What is the trend in sizes of the ions n3−, o 2−, f− and why does the trend exist? 1. n 3− > o 2− > f −; the effective nuclear charge is smallest at n3− and the largest at f −. 2. n 3− > o 2− > f −; for an isoelelectronic series, the ionic size decreases as the p + e− ratio decreases. 3. impossible to tell, since ionic radii for different elements cannot be compared; ions can only be compared to the neutral atom. 4. f − > o 2− > n 3−; in an isoelelectronic se-?

Answer 1

Answer: 1)
`N^(3-)>O^(2-)>F^(-)`; the effective nuclear charge is smallest at
`N^(3-)` and the largest at
`F^(-)`

Explanation:

`N^(3-)`: Atomic number or number of electrons or number of protons in Nitrogen is 7. As
`N^(3-)` carries extra three electrons, the total no of electrons is 7+3=10.

`O^(2-)`: Atomic number or number of electrons or number of protons in Oxygen is 8. As
`O^(2-)`carries extra two electrons, the total no of electrons is 8+2=10.

`F^(-)`: Atomic number or number of electrons or number of protons in Fluorine is 9.
`F^(-)` carries extra one electron, the total no of electrons is 9+1=10.

Thus all the three species contain 10 electrons and thus are called as iso electronic species.

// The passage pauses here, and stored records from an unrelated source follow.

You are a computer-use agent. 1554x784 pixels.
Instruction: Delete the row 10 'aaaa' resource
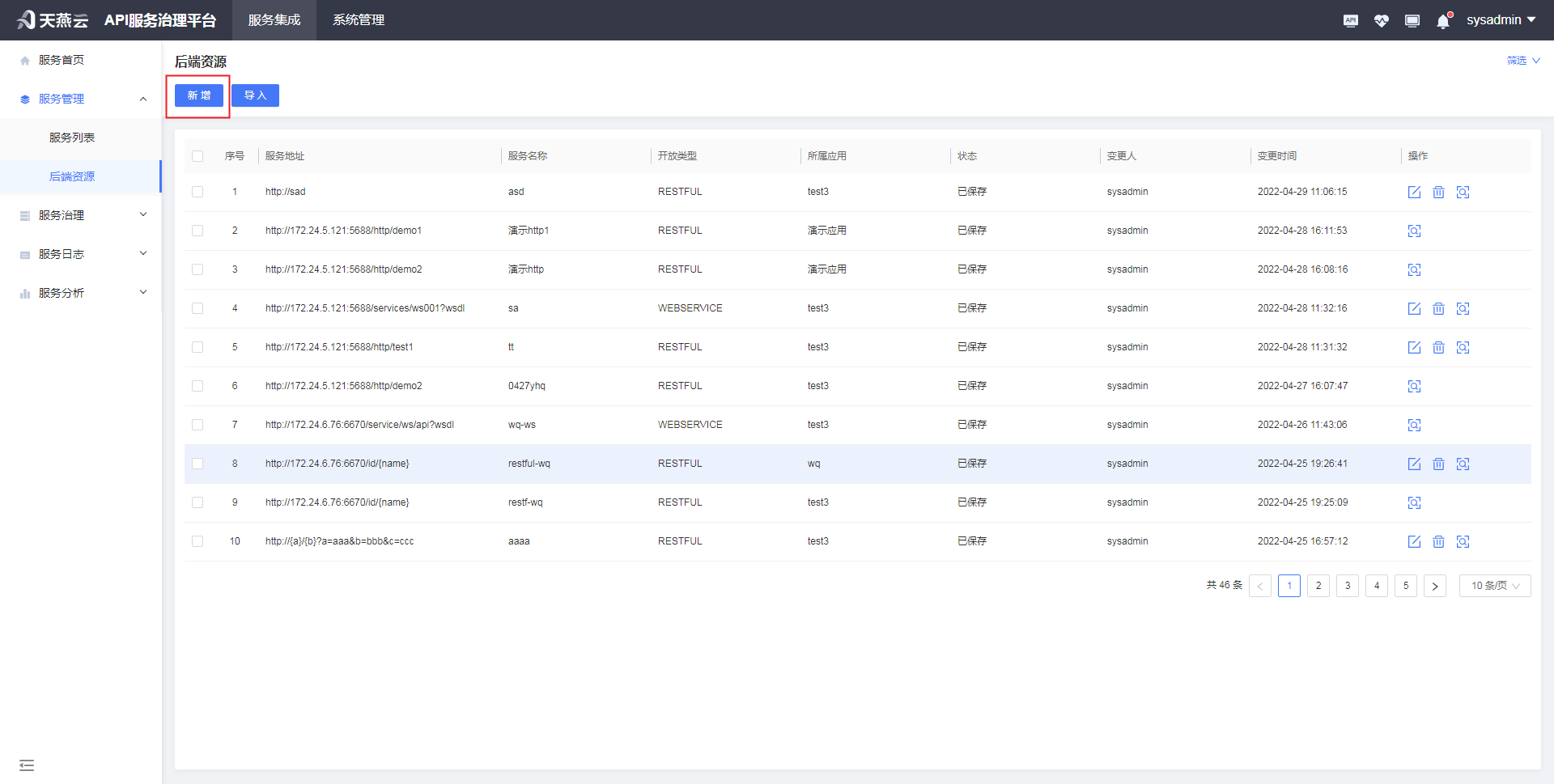(1438, 541)

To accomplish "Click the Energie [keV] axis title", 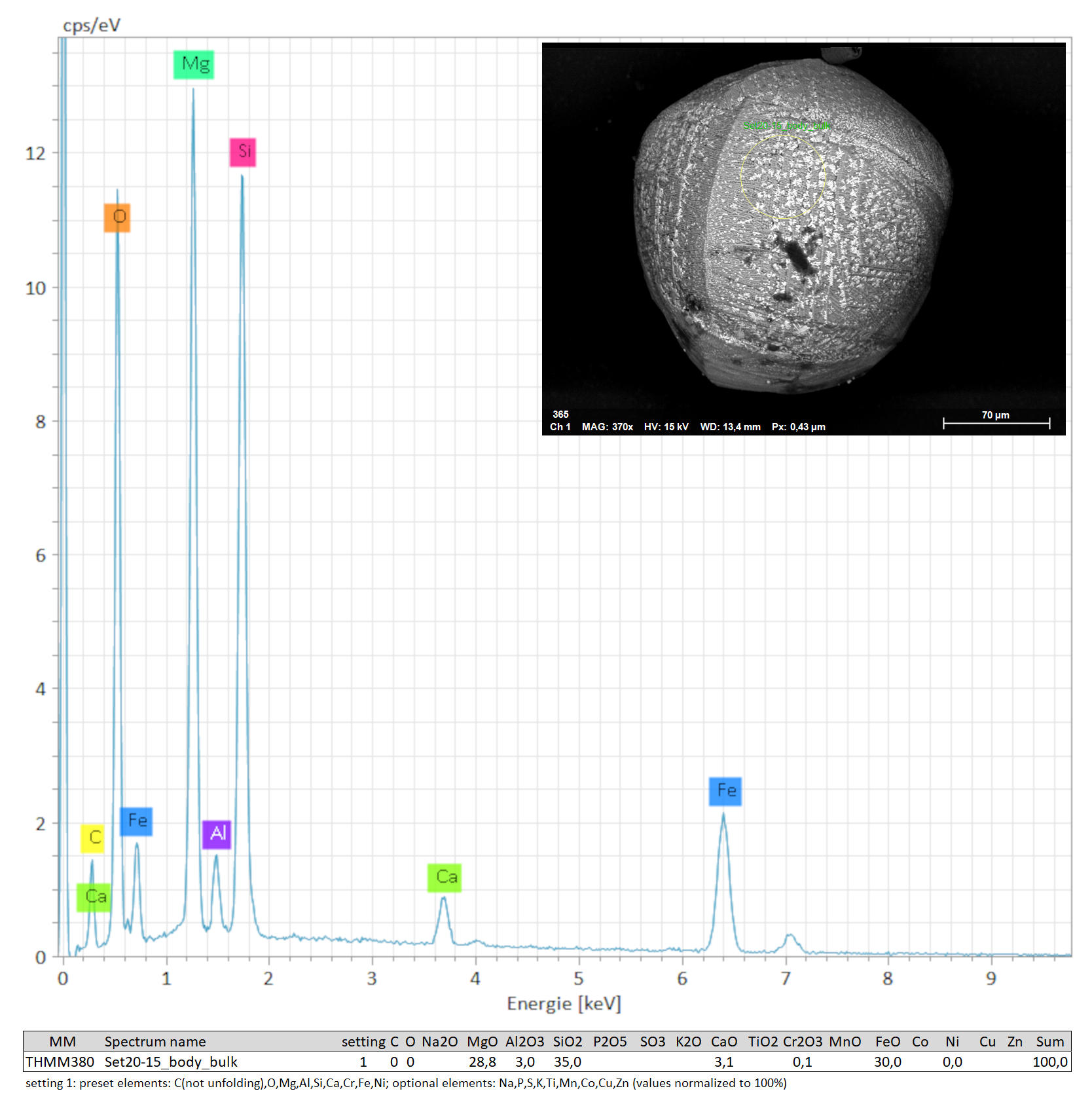I will (x=564, y=1003).
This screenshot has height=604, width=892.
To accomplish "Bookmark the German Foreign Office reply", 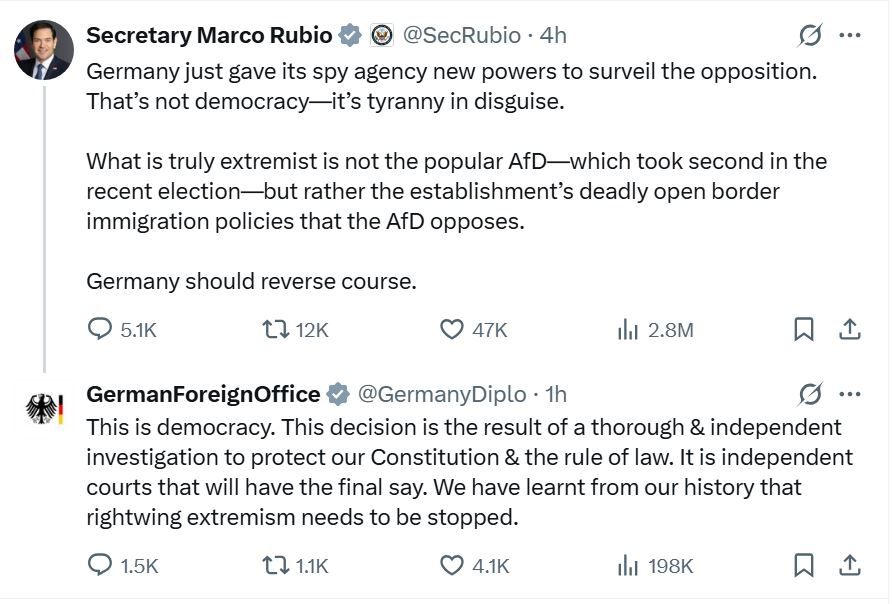I will point(802,565).
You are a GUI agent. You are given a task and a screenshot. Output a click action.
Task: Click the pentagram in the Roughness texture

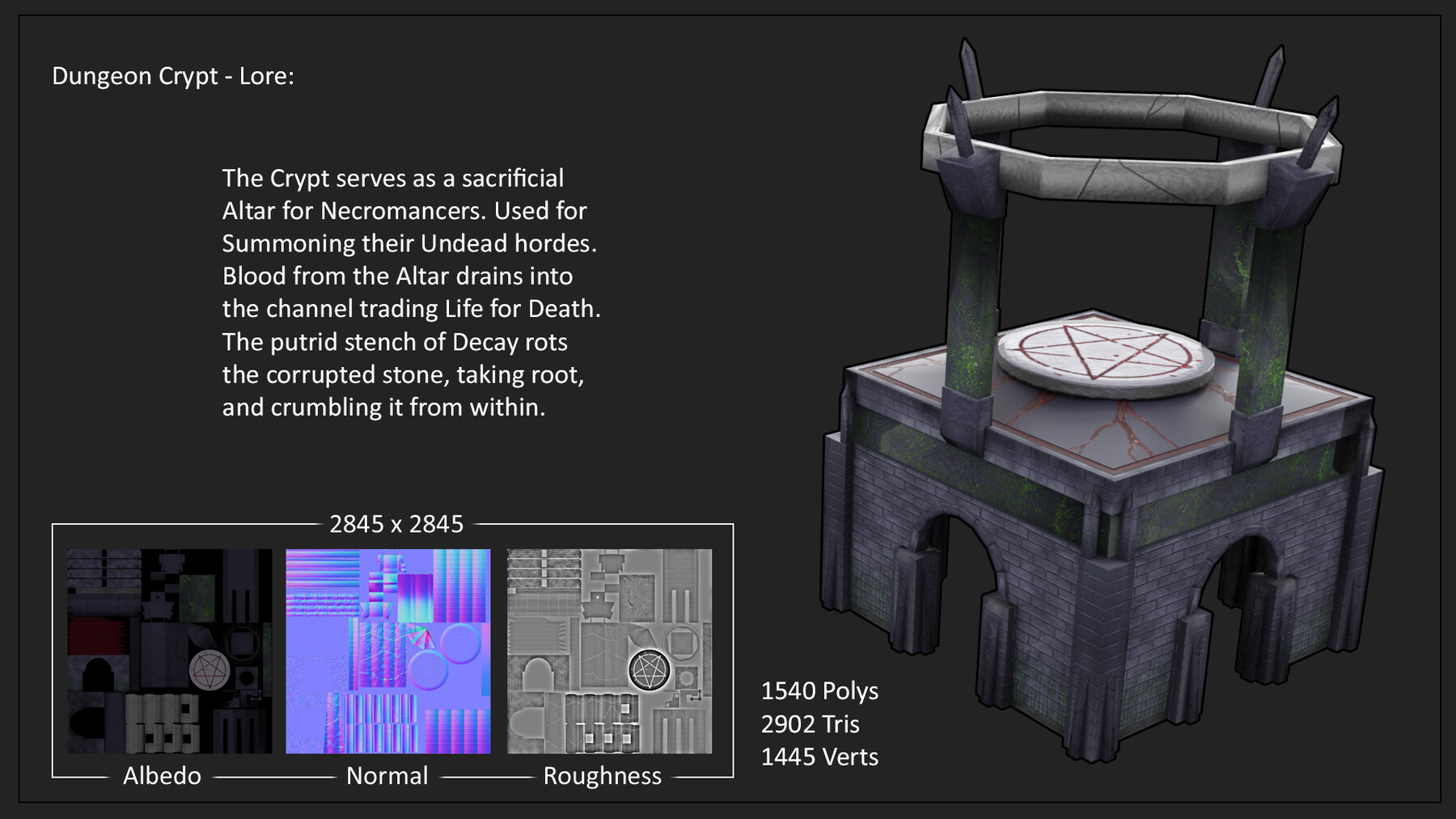[650, 669]
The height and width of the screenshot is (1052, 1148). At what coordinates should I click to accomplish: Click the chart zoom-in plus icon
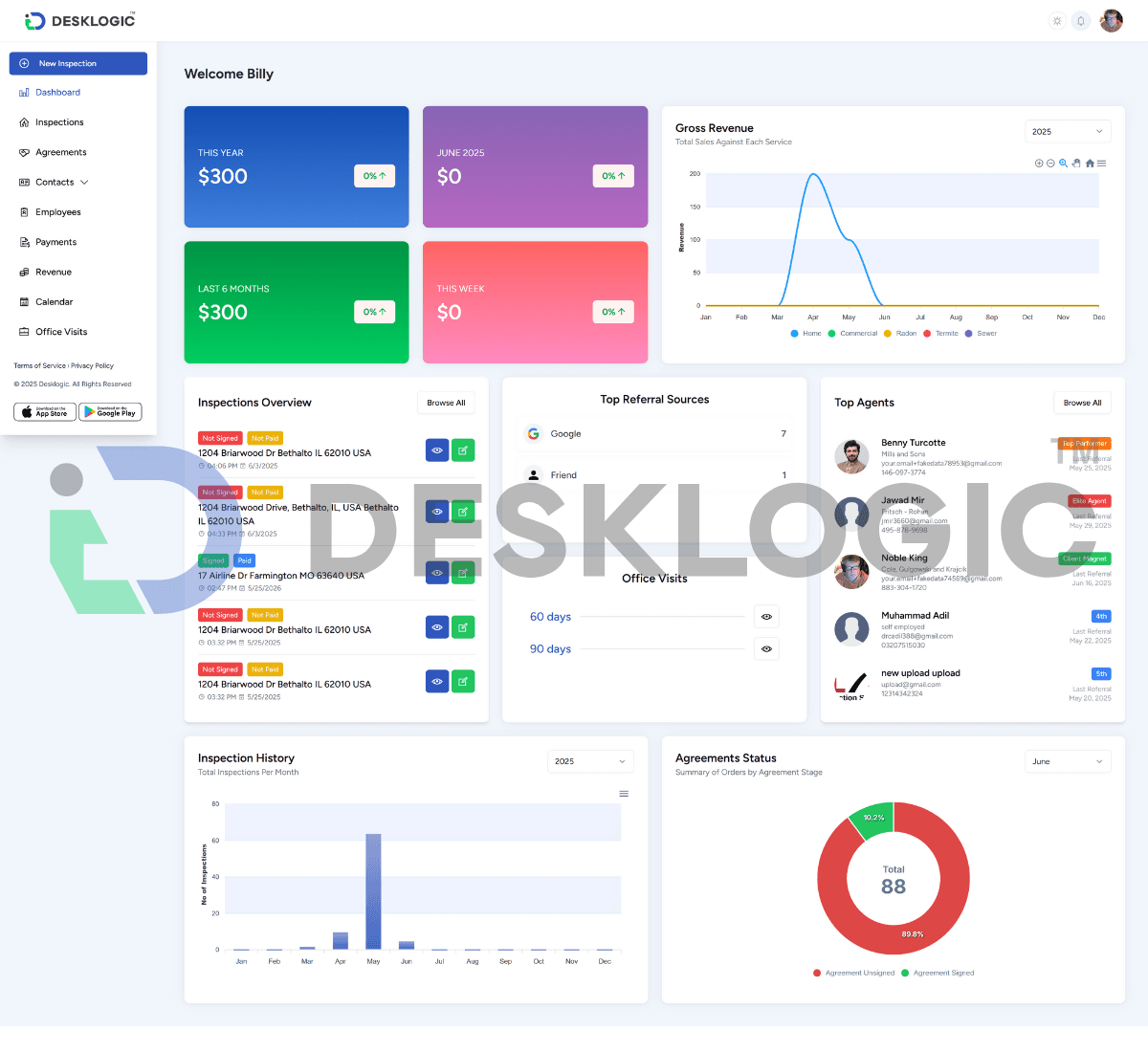(1039, 164)
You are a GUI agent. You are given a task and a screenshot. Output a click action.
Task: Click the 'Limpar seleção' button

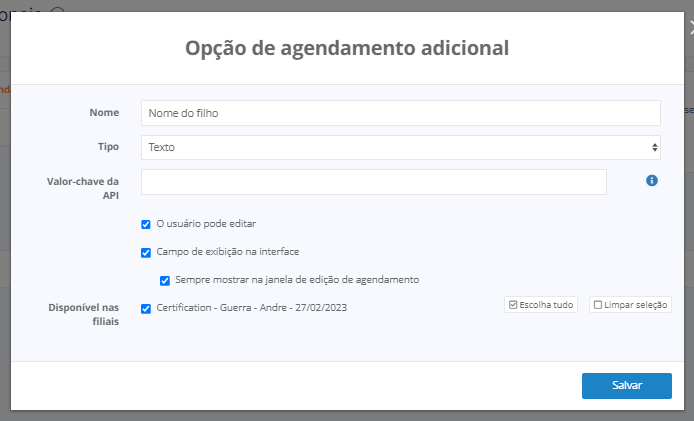[x=629, y=305]
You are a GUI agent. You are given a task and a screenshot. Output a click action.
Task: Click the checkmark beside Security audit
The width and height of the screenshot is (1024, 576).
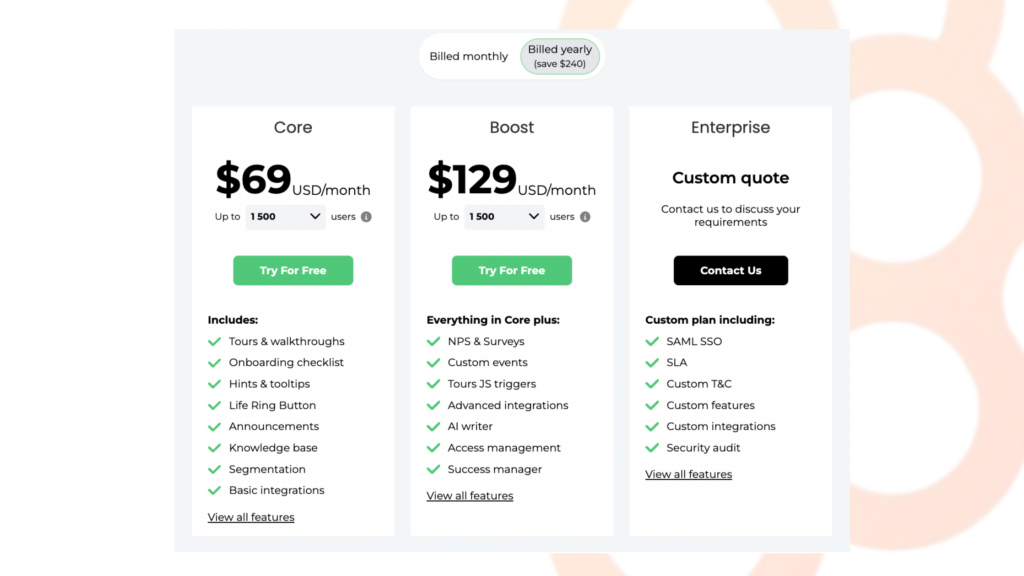click(652, 448)
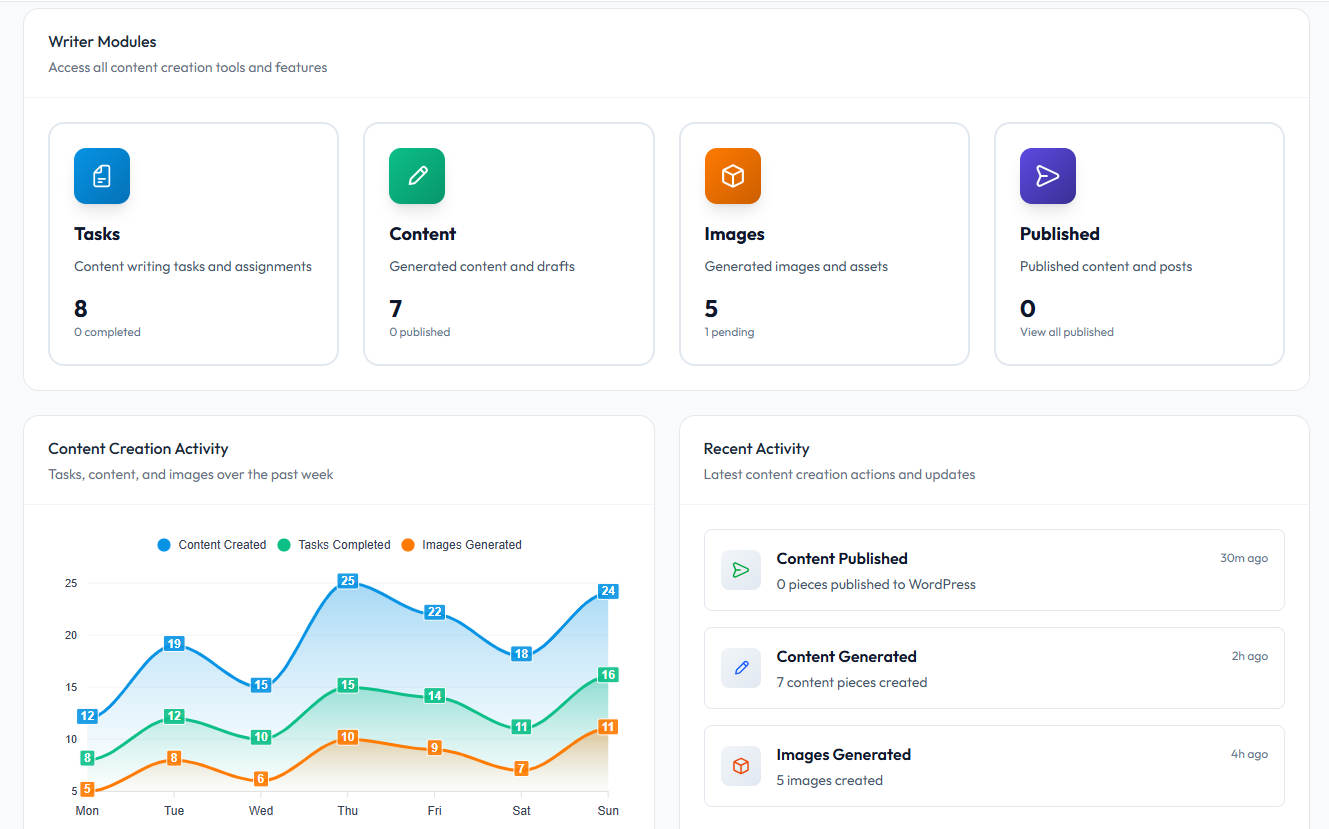This screenshot has width=1329, height=829.
Task: Open the Content module heading
Action: (x=422, y=234)
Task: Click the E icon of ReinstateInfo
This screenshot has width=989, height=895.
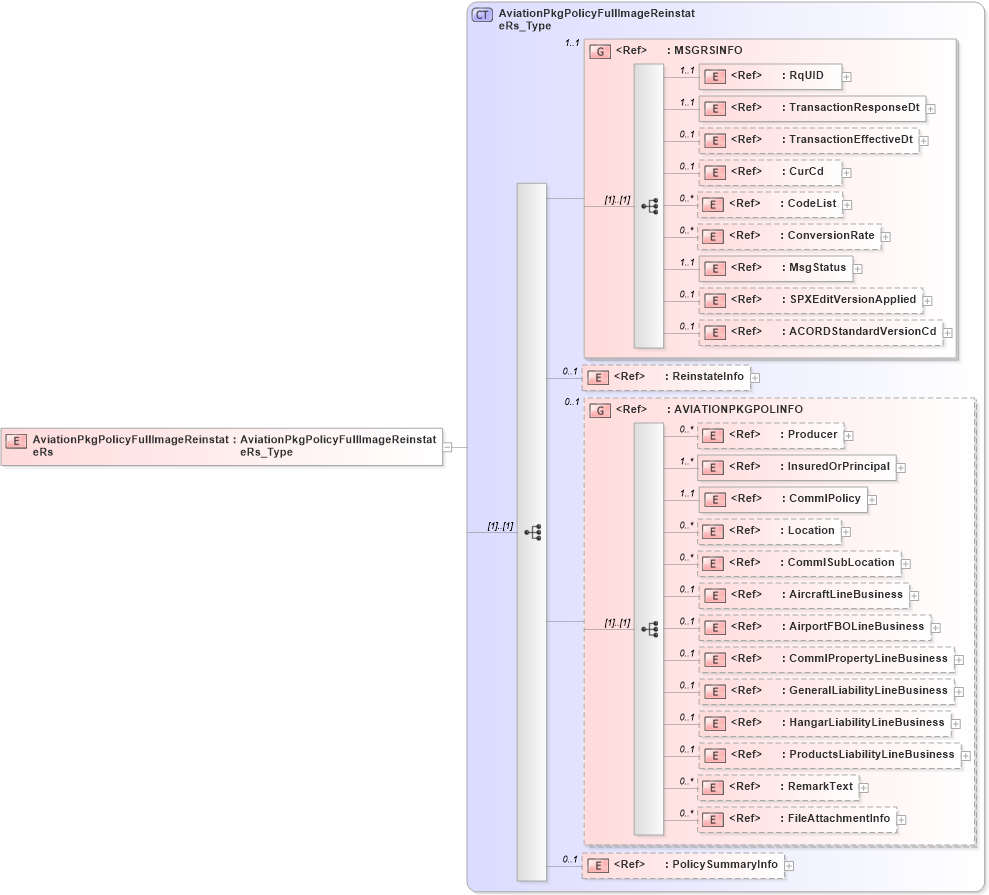Action: [596, 377]
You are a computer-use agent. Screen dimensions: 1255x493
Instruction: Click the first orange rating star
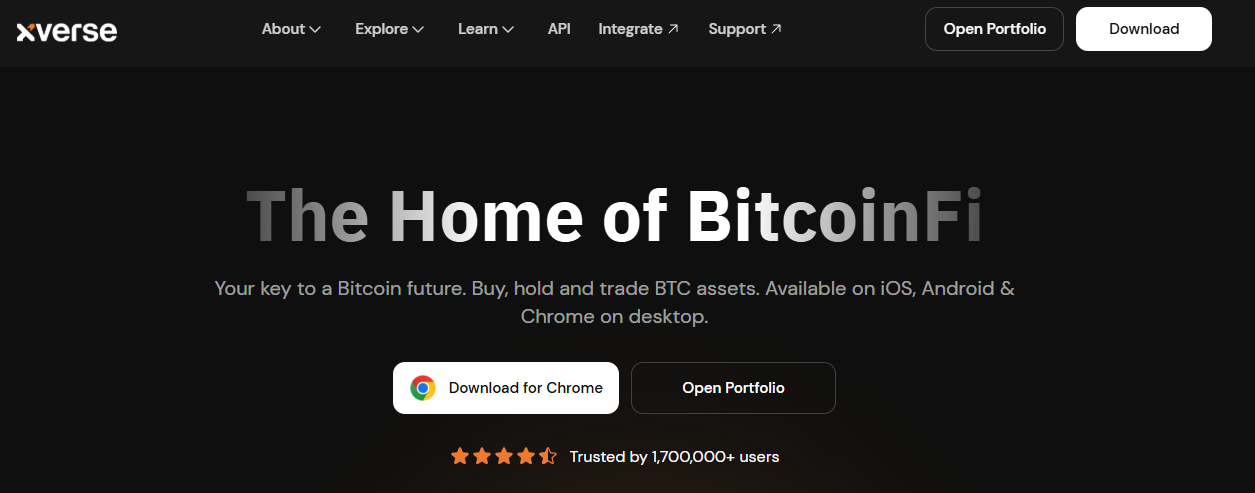point(460,457)
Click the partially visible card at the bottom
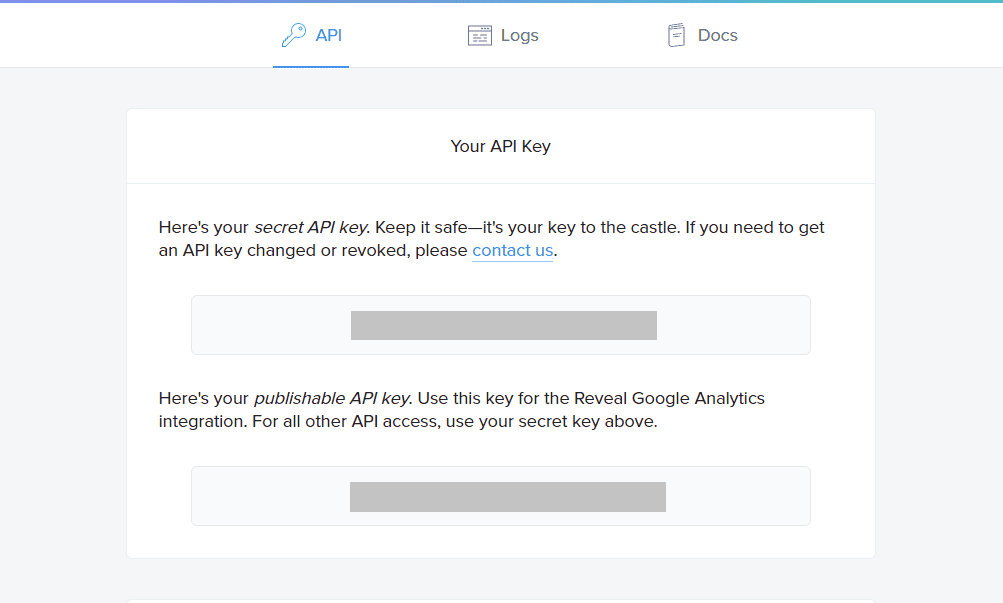Viewport: 1003px width, 603px height. (x=500, y=600)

7 protons of nitrogen will not be able to hold 10 electrons tightly and thus the electrons will remain loosely bound, the effective nuclear charge will be least and the size will be largest. Whereas 10 protons of fluorine will effectively hold 10 electrons towards itself, the effective nuclear charge is highest and leads to smallest size.